** Opening Data supplied block **

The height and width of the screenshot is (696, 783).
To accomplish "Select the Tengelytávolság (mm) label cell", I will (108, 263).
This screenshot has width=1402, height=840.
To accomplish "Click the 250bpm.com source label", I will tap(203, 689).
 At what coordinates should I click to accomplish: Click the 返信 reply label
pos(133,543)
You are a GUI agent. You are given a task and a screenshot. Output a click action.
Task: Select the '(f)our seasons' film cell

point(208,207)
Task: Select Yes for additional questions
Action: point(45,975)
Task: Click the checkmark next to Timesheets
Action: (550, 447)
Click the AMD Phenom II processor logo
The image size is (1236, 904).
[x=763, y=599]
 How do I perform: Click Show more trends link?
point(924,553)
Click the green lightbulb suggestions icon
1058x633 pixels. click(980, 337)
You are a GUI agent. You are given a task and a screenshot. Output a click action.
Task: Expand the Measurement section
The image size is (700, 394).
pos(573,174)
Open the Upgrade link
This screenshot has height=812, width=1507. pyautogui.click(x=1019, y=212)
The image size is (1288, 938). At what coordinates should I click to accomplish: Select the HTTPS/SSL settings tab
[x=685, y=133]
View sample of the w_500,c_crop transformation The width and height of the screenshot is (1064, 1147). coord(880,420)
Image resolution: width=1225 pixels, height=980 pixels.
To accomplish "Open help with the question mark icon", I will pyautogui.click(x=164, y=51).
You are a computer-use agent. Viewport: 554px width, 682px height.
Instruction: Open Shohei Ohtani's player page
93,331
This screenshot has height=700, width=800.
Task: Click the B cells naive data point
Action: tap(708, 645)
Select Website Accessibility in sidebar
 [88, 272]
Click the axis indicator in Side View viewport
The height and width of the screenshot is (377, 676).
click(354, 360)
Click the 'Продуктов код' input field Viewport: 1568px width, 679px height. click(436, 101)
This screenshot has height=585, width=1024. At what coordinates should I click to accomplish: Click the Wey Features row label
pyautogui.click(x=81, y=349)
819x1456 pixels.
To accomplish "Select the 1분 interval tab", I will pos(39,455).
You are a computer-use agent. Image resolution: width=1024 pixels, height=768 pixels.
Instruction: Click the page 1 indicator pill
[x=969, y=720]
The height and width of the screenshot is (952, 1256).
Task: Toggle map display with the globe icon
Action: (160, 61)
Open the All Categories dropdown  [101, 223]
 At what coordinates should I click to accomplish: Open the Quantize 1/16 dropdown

** Closing Data supplied block **

• Your task: Could you copy out every record above exactly as it appears?

• Reply:
The height and width of the screenshot is (696, 783).
To accomplish "Select the Tengelytávolság (mm) label cell", I will (108, 263).
This screenshot has width=1402, height=840.
To accomplish "Click the 250bpm.com source label", I will tap(203, 689).
 At what coordinates should I click to accomplish: Click the 返信 reply label
pos(133,543)
You are a GUI agent. You are given a task and a screenshot. Output a click action.
Task: Select the '(f)our seasons' film cell

point(208,207)
Task: Select Yes for additional questions
Action: point(45,975)
Task: Click the checkmark next to Timesheets
Action: (550, 447)
Click the AMD Phenom II processor logo
The image size is (1236, 904).
[x=763, y=599]
 How do I perform: Click Show more trends link?
point(924,553)
Click the green lightbulb suggestions icon
1058x633 pixels. click(980, 337)
You are a GUI agent. You are given a task and a screenshot. Output a click action.
Task: Expand the Measurement section
The image size is (700, 394).
pos(573,174)
Open the Upgrade link
This screenshot has height=812, width=1507. pyautogui.click(x=1019, y=212)
The image size is (1288, 938). At what coordinates should I click to accomplish: Select the HTTPS/SSL settings tab
[x=685, y=133]
View sample of the w_500,c_crop transformation The width and height of the screenshot is (1064, 1147). coord(880,420)
Image resolution: width=1225 pixels, height=980 pixels.
To accomplish "Open help with the question mark icon", I will pyautogui.click(x=164, y=51).
You are a computer-use agent. Viewport: 554px width, 682px height.
Instruction: Open Shohei Ohtani's player page
93,331
This screenshot has height=700, width=800.
Task: Click the B cells naive data point
Action: tap(708, 645)
Select Website Accessibility in sidebar
 [88, 272]
Click the axis indicator in Side View viewport
The height and width of the screenshot is (377, 676).
click(354, 360)
Click the 'Продуктов код' input field Viewport: 1568px width, 679px height. click(436, 101)
This screenshot has height=585, width=1024. At what coordinates should I click to accomplish: Click the Wey Features row label
pyautogui.click(x=81, y=349)
819x1456 pixels.
To accomplish "Select the 1분 interval tab", I will pos(39,455).
You are a computer-use agent. Image resolution: width=1024 pixels, height=768 pixels.
Instruction: Click the page 1 indicator pill
[x=969, y=720]
The height and width of the screenshot is (952, 1256).
Task: Toggle map display with the globe icon
Action: (160, 61)
Open the All Categories dropdown  [101, 223]
 At what coordinates should I click to accomplish: Open the Quantize 1/16 dropdown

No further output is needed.